NASA’s Rover, Ready to Drill on Mars

Curiosity Rover on Mars

A highly anticipated drilling on Mars is set to happen. NASA’s Curiosity rover is to drill a rock outcrop as flat as a pool table that is expected to make a fresh insight into the red planet’s history. Curiosity rover will soon drill for the first rock sample in an area that NASA scientists call a “candy store” of Martian terrain.

Curiosity was due to arrive at the site in the next days. Richard Cook, a project manager of the NASA Jet Propulsion Laboratory said that the car-sized rover will test its drill for the first time “probably in the next two weeks.”
The drilling on a Martian rock has been billed as the most complex engineering task since the acrobatic landing inside a Martian crater last summer. The rover is on its quest to determine if environmental conditions could have been favorable for microbes. Project scientist John Grotzinger of the California Institute of Technology said that “they are thrilled and can’t wait to get drilling.”

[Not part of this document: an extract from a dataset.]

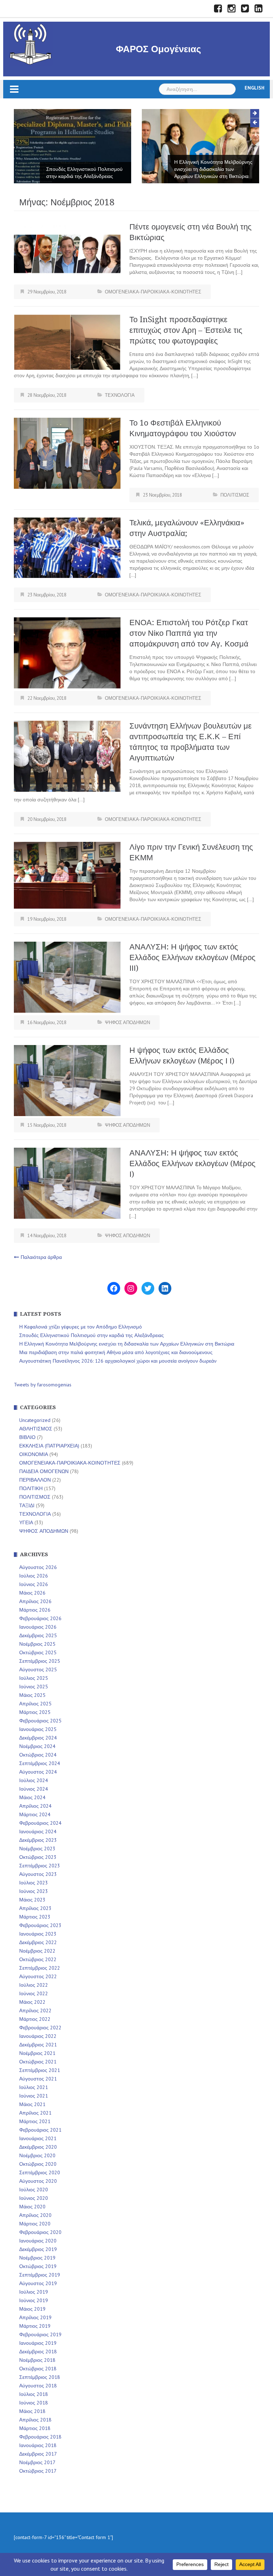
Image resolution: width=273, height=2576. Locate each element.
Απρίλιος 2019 (35, 2317)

Curiosity is a robotic rover exploring Gale Crater on Mars as part of NASA’s Mars Science Laboratory mission (MSL). The $2.5 billion Curiosity mission was launched in 2011. As the most high-tech interplanetary rover, Curiosity has been on a slow streak since its action-packed arrival. Curiosity’s goal is to drive to the base of Mount Sharp. It is a six-month journey to the Red planet without having stops. Grotzinger said the pace of the mission was “100 percent discovery-driven” and can’t be rushed.

It is said that scientist have been captivated by the sedimentary rocks that differ from the pebbles found at the landing site on Mars.